*** Listed records ***

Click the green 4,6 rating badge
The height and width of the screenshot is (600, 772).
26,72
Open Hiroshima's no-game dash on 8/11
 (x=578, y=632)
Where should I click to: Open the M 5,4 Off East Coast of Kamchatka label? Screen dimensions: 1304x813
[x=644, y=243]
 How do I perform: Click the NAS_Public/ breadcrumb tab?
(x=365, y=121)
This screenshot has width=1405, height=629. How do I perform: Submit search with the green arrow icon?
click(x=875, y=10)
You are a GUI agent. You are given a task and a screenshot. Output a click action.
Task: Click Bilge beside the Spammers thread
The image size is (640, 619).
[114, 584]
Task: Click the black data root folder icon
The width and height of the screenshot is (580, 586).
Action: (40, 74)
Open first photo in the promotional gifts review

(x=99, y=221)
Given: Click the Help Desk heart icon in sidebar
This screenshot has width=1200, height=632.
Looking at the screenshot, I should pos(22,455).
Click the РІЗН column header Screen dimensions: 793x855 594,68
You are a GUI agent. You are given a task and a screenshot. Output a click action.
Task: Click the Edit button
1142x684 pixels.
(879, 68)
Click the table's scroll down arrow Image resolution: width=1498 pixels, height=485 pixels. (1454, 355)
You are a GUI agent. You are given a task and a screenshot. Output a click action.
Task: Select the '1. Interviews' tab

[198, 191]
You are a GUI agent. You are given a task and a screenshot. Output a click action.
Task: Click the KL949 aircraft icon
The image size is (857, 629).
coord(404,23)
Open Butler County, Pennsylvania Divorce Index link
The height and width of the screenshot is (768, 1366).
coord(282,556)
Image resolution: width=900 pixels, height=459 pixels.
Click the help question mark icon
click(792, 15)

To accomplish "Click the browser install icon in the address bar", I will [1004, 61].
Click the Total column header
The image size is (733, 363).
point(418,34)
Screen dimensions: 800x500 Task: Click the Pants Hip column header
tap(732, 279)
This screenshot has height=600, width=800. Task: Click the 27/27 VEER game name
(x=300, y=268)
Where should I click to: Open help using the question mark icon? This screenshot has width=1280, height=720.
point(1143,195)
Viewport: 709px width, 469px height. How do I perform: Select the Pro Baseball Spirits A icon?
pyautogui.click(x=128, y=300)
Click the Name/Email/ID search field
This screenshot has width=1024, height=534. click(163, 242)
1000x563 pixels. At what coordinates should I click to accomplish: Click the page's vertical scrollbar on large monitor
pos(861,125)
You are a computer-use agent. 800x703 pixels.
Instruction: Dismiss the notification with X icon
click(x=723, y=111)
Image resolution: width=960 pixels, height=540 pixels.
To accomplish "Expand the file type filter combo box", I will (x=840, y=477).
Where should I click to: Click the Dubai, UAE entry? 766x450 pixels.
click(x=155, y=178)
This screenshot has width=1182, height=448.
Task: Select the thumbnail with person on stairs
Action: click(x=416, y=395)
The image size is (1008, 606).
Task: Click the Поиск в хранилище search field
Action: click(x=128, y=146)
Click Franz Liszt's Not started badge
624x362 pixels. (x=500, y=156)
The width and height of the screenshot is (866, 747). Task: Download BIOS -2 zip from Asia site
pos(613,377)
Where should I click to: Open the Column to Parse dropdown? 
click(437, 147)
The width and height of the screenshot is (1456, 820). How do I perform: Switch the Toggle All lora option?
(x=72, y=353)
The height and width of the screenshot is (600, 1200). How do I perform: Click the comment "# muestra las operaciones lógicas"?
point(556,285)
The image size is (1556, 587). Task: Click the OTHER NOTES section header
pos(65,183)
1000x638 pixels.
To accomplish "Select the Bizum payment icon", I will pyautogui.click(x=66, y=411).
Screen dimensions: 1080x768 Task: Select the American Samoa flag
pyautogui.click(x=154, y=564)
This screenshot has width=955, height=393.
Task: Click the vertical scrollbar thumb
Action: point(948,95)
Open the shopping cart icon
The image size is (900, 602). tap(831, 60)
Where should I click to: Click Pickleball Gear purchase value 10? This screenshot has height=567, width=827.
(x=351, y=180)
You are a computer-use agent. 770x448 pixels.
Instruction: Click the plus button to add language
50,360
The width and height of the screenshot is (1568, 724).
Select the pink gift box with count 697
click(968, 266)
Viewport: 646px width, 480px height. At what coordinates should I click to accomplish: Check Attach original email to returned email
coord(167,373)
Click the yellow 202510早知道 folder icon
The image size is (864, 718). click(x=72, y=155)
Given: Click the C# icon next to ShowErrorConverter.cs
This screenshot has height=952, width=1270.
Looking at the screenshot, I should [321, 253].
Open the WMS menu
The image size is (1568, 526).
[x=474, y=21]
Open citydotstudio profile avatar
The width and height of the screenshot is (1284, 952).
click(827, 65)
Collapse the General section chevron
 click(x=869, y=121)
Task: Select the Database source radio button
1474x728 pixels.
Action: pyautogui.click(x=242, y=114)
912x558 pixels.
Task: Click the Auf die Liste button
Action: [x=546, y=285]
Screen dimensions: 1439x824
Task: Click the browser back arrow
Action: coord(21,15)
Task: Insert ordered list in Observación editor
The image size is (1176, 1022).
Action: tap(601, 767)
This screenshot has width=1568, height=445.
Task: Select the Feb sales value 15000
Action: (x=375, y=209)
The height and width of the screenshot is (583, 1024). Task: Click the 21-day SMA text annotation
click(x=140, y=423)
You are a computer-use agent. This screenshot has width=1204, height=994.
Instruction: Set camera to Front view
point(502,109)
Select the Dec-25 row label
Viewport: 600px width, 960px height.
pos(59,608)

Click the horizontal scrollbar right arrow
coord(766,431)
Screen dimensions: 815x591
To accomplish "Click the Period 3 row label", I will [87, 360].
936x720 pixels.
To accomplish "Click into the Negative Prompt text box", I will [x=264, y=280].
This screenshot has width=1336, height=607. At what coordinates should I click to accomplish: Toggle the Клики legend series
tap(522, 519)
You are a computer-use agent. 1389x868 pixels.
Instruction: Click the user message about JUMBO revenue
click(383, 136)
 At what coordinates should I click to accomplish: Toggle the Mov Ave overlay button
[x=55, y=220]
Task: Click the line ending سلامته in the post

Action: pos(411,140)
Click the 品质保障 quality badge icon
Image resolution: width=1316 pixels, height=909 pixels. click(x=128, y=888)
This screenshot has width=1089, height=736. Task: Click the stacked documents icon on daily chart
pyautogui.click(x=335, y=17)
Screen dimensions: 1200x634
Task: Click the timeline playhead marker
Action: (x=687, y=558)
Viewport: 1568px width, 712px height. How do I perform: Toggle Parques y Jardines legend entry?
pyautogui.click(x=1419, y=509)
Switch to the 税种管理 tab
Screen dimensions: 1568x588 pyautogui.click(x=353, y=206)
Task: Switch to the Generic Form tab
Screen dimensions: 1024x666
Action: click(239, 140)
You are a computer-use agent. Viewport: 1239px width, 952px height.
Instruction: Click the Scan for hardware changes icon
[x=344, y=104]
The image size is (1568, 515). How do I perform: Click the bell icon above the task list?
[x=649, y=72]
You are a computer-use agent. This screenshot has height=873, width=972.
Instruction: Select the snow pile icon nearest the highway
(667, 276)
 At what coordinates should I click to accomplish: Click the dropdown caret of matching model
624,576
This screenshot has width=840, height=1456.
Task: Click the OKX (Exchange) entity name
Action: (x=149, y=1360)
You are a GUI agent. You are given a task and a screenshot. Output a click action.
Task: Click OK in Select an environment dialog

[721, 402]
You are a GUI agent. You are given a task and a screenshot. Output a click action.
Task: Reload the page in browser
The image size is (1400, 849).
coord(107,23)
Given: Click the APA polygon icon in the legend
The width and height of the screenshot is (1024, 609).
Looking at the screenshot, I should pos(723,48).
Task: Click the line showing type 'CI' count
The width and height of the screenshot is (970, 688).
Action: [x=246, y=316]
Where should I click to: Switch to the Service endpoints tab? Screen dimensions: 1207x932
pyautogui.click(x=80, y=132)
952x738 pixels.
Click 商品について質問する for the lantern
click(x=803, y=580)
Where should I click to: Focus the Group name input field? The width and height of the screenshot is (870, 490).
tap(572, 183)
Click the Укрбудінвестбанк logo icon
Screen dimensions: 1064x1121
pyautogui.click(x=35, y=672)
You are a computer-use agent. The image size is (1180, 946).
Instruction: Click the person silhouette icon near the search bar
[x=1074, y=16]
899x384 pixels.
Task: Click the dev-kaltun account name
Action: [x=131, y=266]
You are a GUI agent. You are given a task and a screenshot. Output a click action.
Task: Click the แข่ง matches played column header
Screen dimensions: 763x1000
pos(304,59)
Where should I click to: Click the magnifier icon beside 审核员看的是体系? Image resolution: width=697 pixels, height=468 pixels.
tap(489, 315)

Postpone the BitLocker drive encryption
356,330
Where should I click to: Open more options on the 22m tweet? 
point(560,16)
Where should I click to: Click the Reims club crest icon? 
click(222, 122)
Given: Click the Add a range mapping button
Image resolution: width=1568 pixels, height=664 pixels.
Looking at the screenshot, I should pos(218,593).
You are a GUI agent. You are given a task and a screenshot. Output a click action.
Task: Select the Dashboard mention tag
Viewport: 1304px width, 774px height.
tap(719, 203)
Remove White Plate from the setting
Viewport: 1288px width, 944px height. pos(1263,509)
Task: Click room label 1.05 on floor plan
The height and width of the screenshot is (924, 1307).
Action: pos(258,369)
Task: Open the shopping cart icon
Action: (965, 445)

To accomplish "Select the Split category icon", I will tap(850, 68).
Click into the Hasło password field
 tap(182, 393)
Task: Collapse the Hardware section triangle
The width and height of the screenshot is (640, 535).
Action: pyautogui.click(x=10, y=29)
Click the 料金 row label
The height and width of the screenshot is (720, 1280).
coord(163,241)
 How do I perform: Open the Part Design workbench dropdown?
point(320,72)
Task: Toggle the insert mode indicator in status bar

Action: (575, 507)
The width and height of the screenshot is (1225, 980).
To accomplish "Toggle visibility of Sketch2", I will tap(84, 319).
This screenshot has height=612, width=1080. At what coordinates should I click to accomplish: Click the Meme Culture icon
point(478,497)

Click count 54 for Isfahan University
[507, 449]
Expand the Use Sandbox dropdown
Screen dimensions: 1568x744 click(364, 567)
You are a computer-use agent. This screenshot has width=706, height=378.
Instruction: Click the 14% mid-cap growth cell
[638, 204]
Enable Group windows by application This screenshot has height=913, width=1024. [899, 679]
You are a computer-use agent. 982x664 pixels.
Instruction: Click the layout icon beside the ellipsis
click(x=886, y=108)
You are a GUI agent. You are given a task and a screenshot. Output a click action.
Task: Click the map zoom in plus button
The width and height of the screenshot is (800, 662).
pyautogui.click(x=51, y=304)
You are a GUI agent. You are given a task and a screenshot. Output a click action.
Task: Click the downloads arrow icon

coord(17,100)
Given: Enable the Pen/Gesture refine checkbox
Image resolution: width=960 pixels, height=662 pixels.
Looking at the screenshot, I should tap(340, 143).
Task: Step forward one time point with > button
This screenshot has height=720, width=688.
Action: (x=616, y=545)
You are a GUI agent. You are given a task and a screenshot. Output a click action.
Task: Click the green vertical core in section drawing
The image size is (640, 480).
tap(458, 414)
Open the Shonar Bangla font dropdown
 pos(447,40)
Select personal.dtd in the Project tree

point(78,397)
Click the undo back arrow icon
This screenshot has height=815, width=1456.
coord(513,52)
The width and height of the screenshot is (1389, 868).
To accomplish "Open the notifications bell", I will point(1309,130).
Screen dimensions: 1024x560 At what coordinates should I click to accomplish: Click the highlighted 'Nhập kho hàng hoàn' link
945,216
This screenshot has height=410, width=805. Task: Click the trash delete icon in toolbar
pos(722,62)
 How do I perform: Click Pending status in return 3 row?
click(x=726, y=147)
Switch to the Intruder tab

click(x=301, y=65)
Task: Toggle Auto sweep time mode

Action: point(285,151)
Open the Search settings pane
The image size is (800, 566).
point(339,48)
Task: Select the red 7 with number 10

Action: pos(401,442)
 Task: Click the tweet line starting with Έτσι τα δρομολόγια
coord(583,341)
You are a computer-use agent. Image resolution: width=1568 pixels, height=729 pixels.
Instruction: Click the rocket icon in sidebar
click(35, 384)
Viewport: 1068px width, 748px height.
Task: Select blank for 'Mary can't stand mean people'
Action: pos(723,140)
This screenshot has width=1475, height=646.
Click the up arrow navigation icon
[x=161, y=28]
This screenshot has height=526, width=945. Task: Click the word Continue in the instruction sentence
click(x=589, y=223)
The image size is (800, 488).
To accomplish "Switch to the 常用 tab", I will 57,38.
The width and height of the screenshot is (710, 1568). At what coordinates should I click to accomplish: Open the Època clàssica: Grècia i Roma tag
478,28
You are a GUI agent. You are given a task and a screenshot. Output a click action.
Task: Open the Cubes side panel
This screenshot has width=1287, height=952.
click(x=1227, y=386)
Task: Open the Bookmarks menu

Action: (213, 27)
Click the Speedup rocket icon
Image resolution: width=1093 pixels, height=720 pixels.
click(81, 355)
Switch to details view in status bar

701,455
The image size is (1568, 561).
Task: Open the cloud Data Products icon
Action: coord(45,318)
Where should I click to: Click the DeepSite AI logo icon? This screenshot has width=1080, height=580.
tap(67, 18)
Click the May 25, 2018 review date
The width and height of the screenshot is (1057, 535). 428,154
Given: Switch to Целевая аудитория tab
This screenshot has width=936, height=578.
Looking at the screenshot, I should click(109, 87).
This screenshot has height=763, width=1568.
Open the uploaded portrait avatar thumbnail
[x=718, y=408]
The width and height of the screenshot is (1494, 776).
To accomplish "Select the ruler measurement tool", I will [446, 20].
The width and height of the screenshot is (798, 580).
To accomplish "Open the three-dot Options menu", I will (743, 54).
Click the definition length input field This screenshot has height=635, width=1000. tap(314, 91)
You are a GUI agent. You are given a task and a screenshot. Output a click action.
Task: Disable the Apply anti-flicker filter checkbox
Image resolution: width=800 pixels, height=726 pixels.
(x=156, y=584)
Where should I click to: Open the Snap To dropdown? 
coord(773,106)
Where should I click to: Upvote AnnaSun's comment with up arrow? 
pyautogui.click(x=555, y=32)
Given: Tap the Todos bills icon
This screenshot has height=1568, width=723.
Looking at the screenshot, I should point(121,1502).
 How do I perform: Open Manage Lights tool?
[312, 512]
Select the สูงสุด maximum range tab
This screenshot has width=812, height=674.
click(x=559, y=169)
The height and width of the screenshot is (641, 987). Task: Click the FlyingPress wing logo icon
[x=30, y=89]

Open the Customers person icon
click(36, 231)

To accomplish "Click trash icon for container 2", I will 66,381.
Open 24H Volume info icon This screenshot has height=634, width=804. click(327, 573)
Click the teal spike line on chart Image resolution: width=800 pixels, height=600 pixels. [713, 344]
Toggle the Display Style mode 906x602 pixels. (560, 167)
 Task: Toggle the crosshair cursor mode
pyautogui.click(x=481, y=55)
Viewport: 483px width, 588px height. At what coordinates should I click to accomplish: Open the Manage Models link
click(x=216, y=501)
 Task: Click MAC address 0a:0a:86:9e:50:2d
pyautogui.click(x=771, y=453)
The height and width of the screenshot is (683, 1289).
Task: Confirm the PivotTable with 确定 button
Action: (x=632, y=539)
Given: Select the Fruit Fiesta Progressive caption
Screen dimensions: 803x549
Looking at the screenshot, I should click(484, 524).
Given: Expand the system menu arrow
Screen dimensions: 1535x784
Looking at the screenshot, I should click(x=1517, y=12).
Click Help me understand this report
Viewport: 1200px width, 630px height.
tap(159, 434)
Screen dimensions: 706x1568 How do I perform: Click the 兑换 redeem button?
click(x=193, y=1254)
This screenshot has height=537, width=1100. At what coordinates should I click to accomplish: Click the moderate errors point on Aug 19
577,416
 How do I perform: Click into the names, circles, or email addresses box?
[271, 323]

***

◆ Aim of the exercise ◆
Every line above from the line with "The width and height of the screenshot is (710, 1568)." to the line with "Click the Speedup rocket icon", both included, must be reproduced exactly, and no other line may appear.

◆ Completed exercise ◆
The width and height of the screenshot is (710, 1568). At what coordinates should I click to accomplish: Open the Època clàssica: Grècia i Roma tag
478,28
You are a GUI agent. You are given a task and a screenshot. Output a click action.
Task: Open the Cubes side panel
This screenshot has width=1287, height=952.
click(x=1227, y=386)
Task: Open the Bookmarks menu

Action: (213, 27)
Click the Speedup rocket icon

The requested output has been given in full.